Waterline was recently awarded the 2019 ESAA community service award for our work with Queen Elizabeth High School and Waterline would like to share more information about the project with the broader community to promote similar initiatives.
Waterline provided technical and logistical expertise to enhance the learning experience of Grade 9 math and science students at Queen Elizabeth High School in Calgary, Alberta. Together with teaching staff of Queen Elizabeth High School and an educational think-tank associated with the University of Calgary, the Galileo Educational network, volunteers from Waterline Resources Inc. supported an authentic and meaningful learning experience within the Grade 9 Environmental Chemistry Unit, which was used to test and teach best teaching practices to educators across the Calgary Board of Education and educational students at the University of Calgary. Using the Canada Creosote site and associated monitoring data as a case study, students were engaged in an authentic, true-to-life inquiry project that drew upon their skills and learning within the Environmental Chemistry unit, as well as the expertise and analytical services provided by the volunteers.

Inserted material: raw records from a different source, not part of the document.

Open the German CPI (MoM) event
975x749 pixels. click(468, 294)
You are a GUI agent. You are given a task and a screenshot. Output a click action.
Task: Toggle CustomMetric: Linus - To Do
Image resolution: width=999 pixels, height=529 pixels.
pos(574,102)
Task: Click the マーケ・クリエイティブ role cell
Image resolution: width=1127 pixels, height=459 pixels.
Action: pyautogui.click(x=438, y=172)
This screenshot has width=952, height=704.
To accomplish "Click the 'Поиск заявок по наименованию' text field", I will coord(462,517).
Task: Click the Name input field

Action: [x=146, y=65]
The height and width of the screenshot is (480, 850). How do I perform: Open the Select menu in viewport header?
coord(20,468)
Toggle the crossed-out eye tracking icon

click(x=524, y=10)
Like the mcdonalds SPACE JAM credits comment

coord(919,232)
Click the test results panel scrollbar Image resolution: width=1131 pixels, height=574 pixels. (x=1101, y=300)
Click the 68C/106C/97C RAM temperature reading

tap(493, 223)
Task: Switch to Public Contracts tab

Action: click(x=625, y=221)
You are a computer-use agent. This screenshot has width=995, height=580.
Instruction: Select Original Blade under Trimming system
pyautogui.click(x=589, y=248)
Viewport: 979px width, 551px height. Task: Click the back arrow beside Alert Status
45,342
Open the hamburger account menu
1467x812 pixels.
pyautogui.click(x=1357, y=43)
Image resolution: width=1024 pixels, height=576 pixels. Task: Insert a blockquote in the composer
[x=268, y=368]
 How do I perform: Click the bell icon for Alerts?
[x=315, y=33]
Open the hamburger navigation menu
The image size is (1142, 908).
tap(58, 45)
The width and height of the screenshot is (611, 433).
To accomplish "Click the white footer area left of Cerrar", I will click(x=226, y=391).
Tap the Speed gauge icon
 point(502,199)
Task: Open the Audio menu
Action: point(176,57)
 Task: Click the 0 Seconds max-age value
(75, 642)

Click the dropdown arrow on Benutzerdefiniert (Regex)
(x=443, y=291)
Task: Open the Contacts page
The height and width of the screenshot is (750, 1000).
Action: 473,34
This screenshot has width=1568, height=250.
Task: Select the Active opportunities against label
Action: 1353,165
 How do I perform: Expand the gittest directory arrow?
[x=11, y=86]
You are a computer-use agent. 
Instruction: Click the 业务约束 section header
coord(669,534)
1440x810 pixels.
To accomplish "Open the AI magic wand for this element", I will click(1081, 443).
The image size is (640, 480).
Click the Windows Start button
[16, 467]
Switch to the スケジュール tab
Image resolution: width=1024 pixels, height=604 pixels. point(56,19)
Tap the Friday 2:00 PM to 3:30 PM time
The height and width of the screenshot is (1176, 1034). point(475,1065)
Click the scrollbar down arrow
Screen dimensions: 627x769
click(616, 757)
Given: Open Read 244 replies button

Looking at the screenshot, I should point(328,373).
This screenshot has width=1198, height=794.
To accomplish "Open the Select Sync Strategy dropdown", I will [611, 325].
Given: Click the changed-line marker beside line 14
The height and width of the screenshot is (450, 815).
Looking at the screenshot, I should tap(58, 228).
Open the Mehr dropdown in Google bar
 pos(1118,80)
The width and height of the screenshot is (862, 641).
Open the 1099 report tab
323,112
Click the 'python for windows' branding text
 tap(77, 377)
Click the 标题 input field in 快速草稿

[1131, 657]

The Canada Creosote site is located in the West Village of Calgary, almost directly across the Bow River from the residential community of West Hillhurst, one of the communities that Queen Elizabeth High School serves. The identified creosote impacts at the site has been monitored by Alberta Environment and Parks (AEP) for a number of years and has recently received media attention as it was a proposed site for a replacement stadium (Calgary Next) for the Calgary Flames and Stampeders. Using publicly available information, data, and reports, a multi-staged inquiry-based project was designed to help contextualize a local environmental issue and allow students to perform authentic research and analysis to gain a deepened understanding of the local site within the field of environmental sciences.
Waterline collaboratively planned the unit with teachers by: providing publicly available scientific reports and resources; providing teacher's with easy-to-understand summaries of technical information; focusing teachers on the most important information in scientific reports; and helping teachers understand the practical implementation of environmental investigations.
In the first year of the program, Waterline designed a bench-scale experiment to mimic how hydrocarbons (molasses and vegetable oil) move through the subsurface in different soil types (clay, sand) to demonstrate the mobility of creosote in the subsurface.
An additional activity was designed with teachers during the first year of the program where students wrote letters to affected stakeholders based on their understanding of the contextualized scientific data. This activity allowed students to synthesize scientific data and take the perspective of the letter writer (i.e., the environmental consultant).
In the second year of the program, Waterline collaboratively designed an open-house project with teachers, where students will present stakeholder’s perspectives and then collectively attempt to resolve ownership and responsibility of the impacts and a go-forward plan.
During both years of the program, Waterline supported the school with planning and implementing a field program to collect samples from the Bow River.
Waterline would also like to recognize our collaborators on the project, including AGAT during both years, Intrinsik for completing a presentation about how to write a letter to stakeholders during the first year, and North Shore for providing volunteers during the field trip for the first year of the program.
We look forward to continuing this project in the future and working with the students at Queen Elizabeth High School in 2020!